◆ Requirement
Copy verbatim the span of lines beginning at the line that contains "Instruction: Click the" and ending with the final line of the data. Exclude pictures from the copy.

◆ The input

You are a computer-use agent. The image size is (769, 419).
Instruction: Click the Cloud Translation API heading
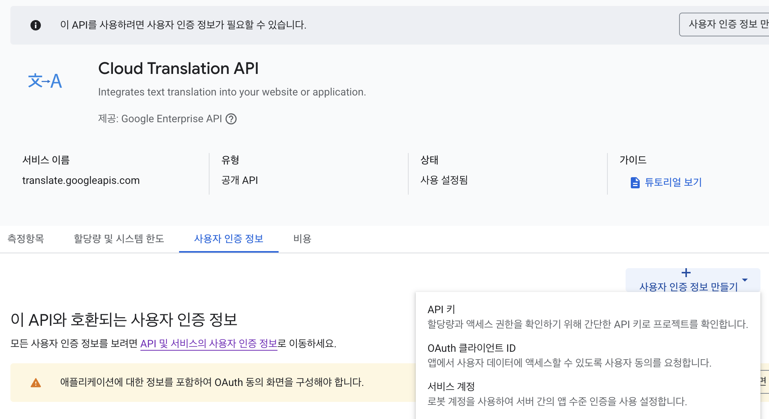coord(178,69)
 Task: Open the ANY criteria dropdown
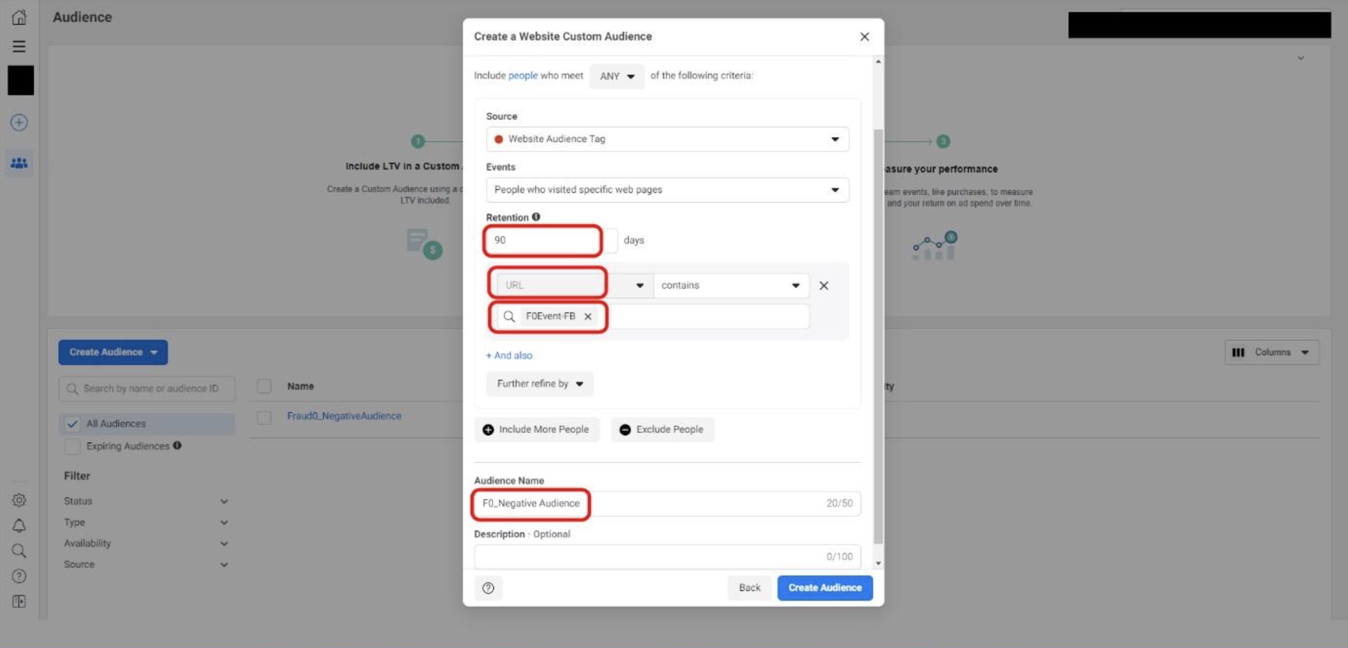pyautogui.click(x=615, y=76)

◆ Written answer
Instruction: Click the Cloud Translation API heading
coord(178,69)
 Task: Open the ANY criteria dropdown
pyautogui.click(x=615, y=76)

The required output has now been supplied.